## Try it
Leave out the pictures and repeat the entries below verbatim.

Stored data
^^^^^^^^^^^^^^^^
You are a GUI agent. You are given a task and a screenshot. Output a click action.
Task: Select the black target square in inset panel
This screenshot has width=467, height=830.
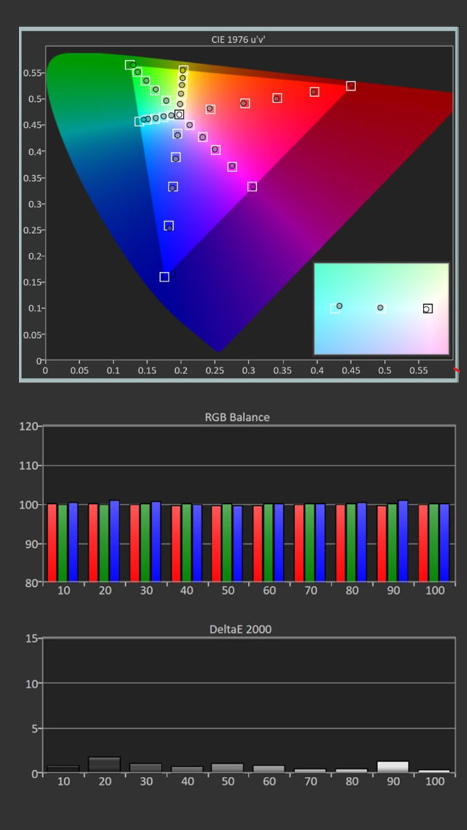[427, 309]

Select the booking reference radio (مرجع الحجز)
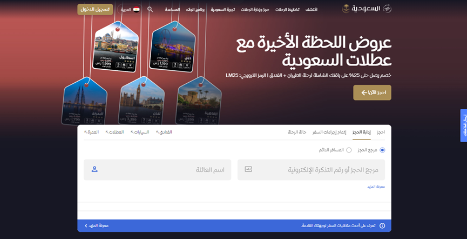click(x=382, y=150)
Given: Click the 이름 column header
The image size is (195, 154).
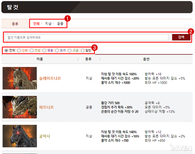Looking at the screenshot, I should point(40,59).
^^^^^^^^^^^^^^^^
## Response area
You are a GUI agent. You are given a task and a screenshot. Output a click action.
Task: Select the black target square in inset panel
This screenshot has width=467, height=830.
[427, 309]

Select the booking reference radio (مرجع الحجز)
click(x=382, y=150)
Given: Click the 이름 column header
The image size is (195, 154).
Looking at the screenshot, I should point(40,59).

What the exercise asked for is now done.